There are people, veterans, who can still tell us what happened to them in the Second World War. I met a few Tuesday night at the Wings of Freedom Museum in Milwaukie, Oregon. It’s a small building across the parking lot from the only B-17 bomber in my neighborhood.

©2013 P.H. Wells / First Straw Films
How the Bomber came to Milwaukie is a great story in itself. Read this fabulous piece done three years ago by KATU News in Portland. The great plane has suffered a long decline, not for lack of love but lack of money. These old birds are expensive to maintain.
Tuesday’s event was a dinner to honor ex-prisoners war in WWII, particularly from Oregon. Three had come. We listened to stories of hunger and deprivation at the hands of the Germans. We listened to an actual recording of the last American transmission, in Morse code with the nearly simultaneous spoken transcription, as the Japanese attacked the Island of Corregidor in the Philippines in May, 1942. You’d have to imagine fifty of us, sitting at tables in a WWII museum, surrounded by the stuff of war — a .50-calibre machine gun, Norden bombsight, maps, flags, uniforms, medals and insignias, and the nose of a B-17G waiting for restoration — in silence.

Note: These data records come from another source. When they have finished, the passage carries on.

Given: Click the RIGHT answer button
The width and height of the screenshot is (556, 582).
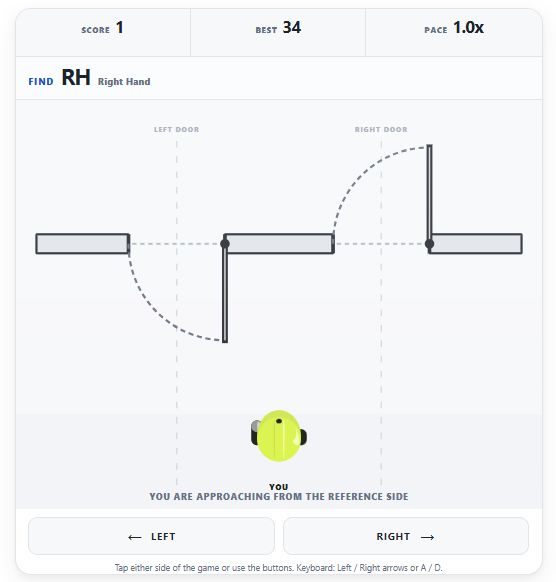Looking at the screenshot, I should pyautogui.click(x=406, y=536).
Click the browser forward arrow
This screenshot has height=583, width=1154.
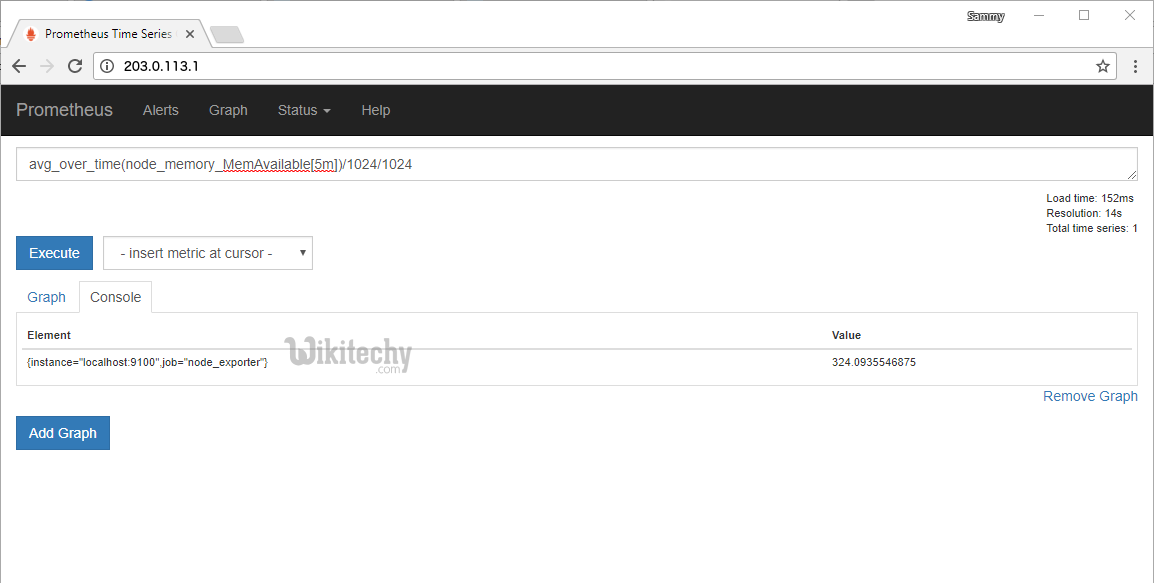(x=47, y=66)
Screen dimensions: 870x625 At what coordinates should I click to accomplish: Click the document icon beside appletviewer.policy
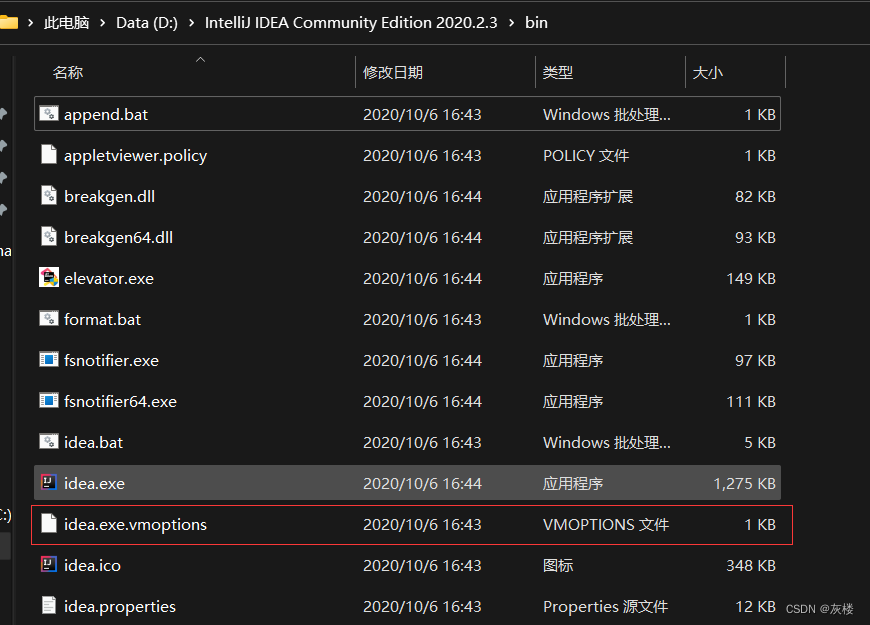[49, 155]
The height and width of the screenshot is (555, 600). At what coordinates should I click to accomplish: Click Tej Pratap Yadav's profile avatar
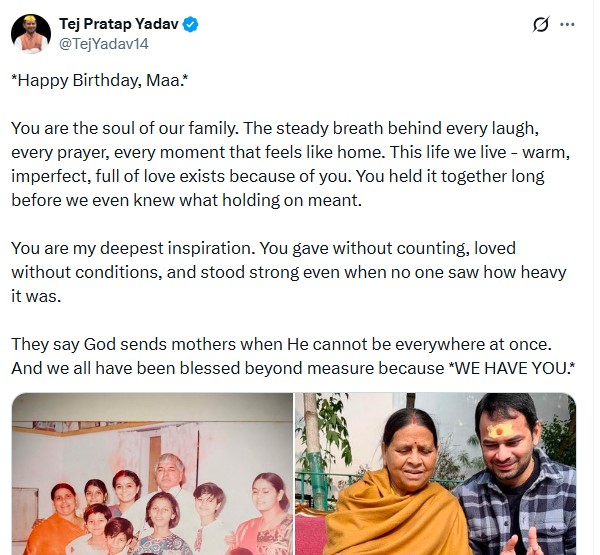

We listened to Kristi Burke’s memories of her dad. He’d been shot down over Japan after piloting a number of successful missions. He never talked about it. He always wore long sleeves and long pants to cover his burns, to cover his past. Finally, as a grown daughter, Kristi asked the question: what happened to you in the war? They wrote the book together. Proof Through the Night recounts Ernie Pickett’s ordeal as a POW of the Japanese.
Virginia was also a POW of the Japanese, though she was never brutalized. She was a civilian and to my knowledge has never flown a B-29. Yet I’ve asked the same question: what happened to you in the war?
My declared mission is to share her story. My secret mission is to inspire other people to do the same — ask the question, record the answer, and put it on YouTube if that’s what it takes. There are people who can still tell us what happened in the war, but somebody has to tell the kids.